To prove this part, we need to show that the decimal expansion of \(z\) is \((k, k'-k)\)-periodic if and only if \(s 10^k \equiv s 10^{k'} \pmod{t}\) holds: (i) If the decimal expansion of \(z\) is \((k, k'-k)\)-periodic, then we can write \(z\) as: \(z= x.\overline{c_{k+1}c_{k+2}\ldots c_{k'-1}c_{k'}}\) where \(x\) and the \(c_i\)s are some non-negative integers. Multiplying both sides by \(10^{k'-k}\), the decimal expansion of \(z10^{k'-k}\) will be: \(z 10^{k'-k} = x10^{k'-k} + \overline{c_{k+1}c_{k+2}\ldots c_{k'-1}c_{k'}}\) Since \(z 10^{k'-k} - z = x10^{k'-k} - x\) is an integer, we have: \(z(10^{k'-k} - 1) \equiv 0 \pmod{t}\) Multiplying by \(10^k\): \(z10^{k'} - z10^k \equiv 0 \pmod{t}\) Hence: \(s 10^k \equiv s 10^{k'} \pmod{t}\) (ii) Conversely, let's assume we have \(s 10^k \equiv s 10^{k'} \pmod{t}\). Then, we can write: \(s10^{k'} - s10^k = rt\) for some integer \(r\). Dividing both sides by \(s\): \(10^{k'} - 10^k = rt/s\) And: \(\frac{10^{k'} - 10^k}{10^k} \cdot \frac{s}{t} = r\) Since the left side is an integer, the decimal expansion of \(z\) has a period of length \(k'-k\) preceded by \(k\) non-repeating decimal places. Thus, the decimal expansion of \(z\) is \((k, k'-k)\)-periodic. This proves part (b).
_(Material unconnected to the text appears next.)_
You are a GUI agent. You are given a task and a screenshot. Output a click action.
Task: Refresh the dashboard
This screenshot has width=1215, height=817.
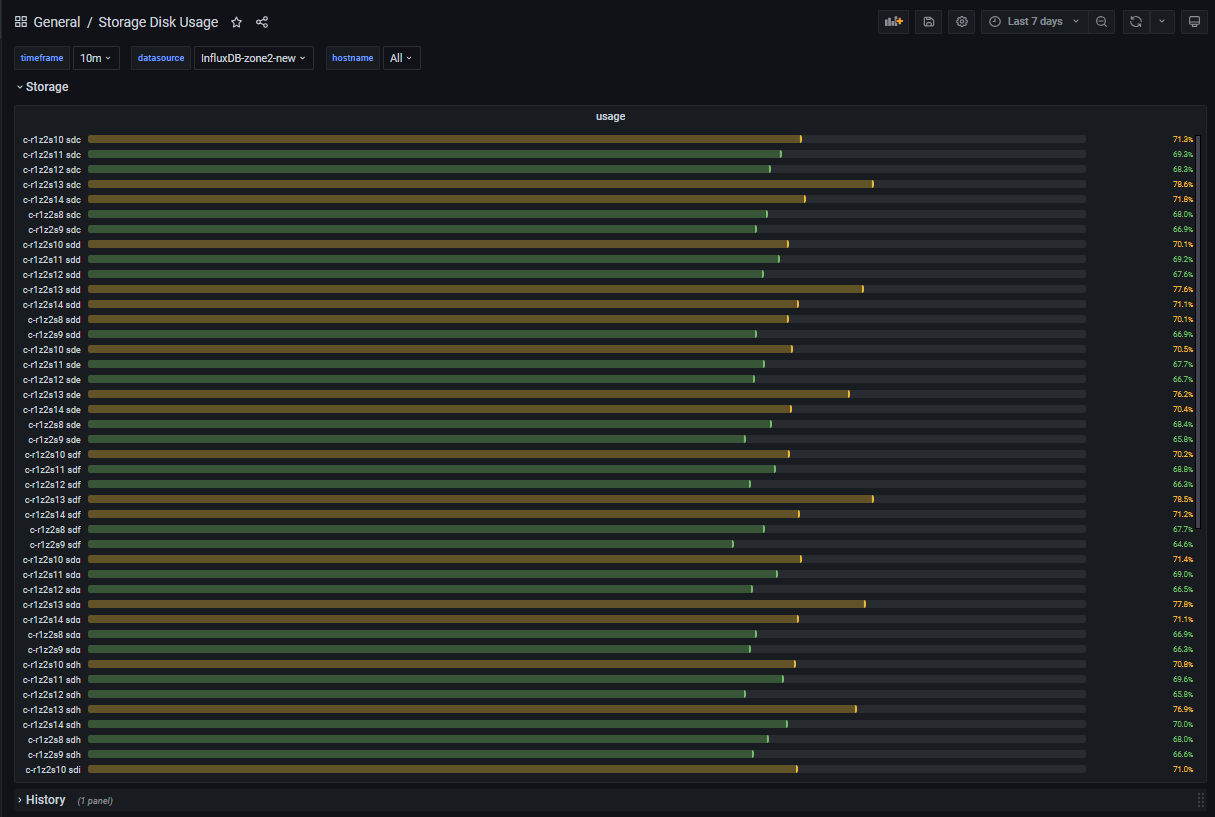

Assume that \(\gcd(10, t) = 1\). Let \(n\) be the multiplicative order of 10 modulo \(t\). Then, \(10^n \equiv 1 \pmod{t}\) and \(10^j \not\equiv 1 \pmod{t}\) for any \(0 < j < n\). We now have: \(z10^n - z\equiv 0 \pmod{t}\), since \(10^n \equiv 1 \pmod{t}\). Thus, \(s10^n - s \equiv 0 \pmod{t}\). Also, \(s 10^k \not\equiv s \pmod{t}\) for all \(0 < k < n\), since \(\text{gcd}(10, t) = 1\). Using the result from part (b), we conclude that the decimal expansion of \(z\) is purely periodic with period equal to the multiplicative order of 10 modulo \(t\), which is \(n\). This proves part (c).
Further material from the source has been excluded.